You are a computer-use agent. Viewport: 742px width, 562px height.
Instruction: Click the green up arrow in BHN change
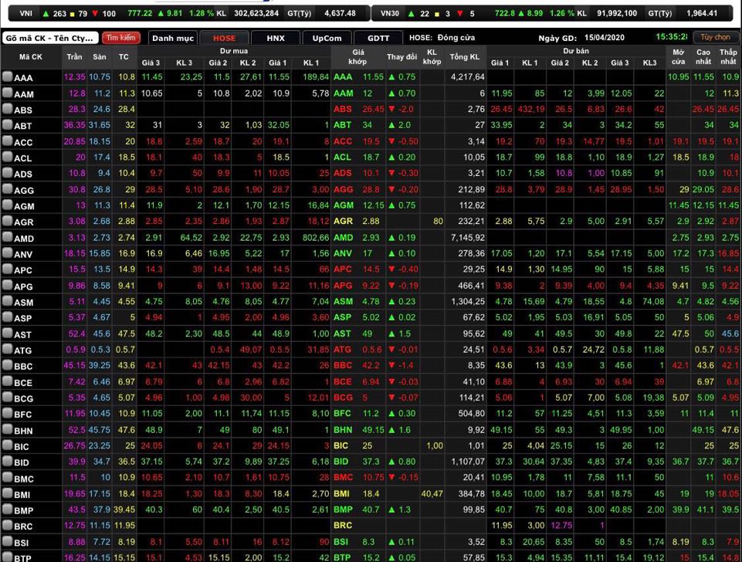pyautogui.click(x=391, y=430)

------

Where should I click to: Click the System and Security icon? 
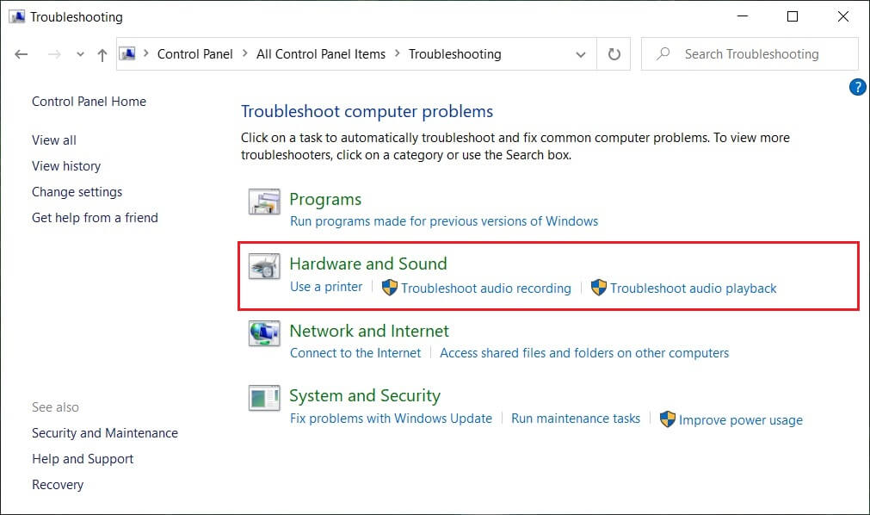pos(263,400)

------

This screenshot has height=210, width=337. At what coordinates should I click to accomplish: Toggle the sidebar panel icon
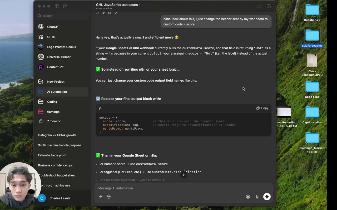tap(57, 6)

------

WORK TO BE COMPLETED:
Set out the stretch of the entries above, from the line containing "Where should I" through the line containing "pos(263,400)", as a Markdown table with two columns, Row and Line. Skip any blank lines and leave the pictures out.

THE RESULT:
| Row | Line |
|---|---|
| 1 | Where should I click to: Click the System and Security icon?  |
| 2 | pos(263,400) |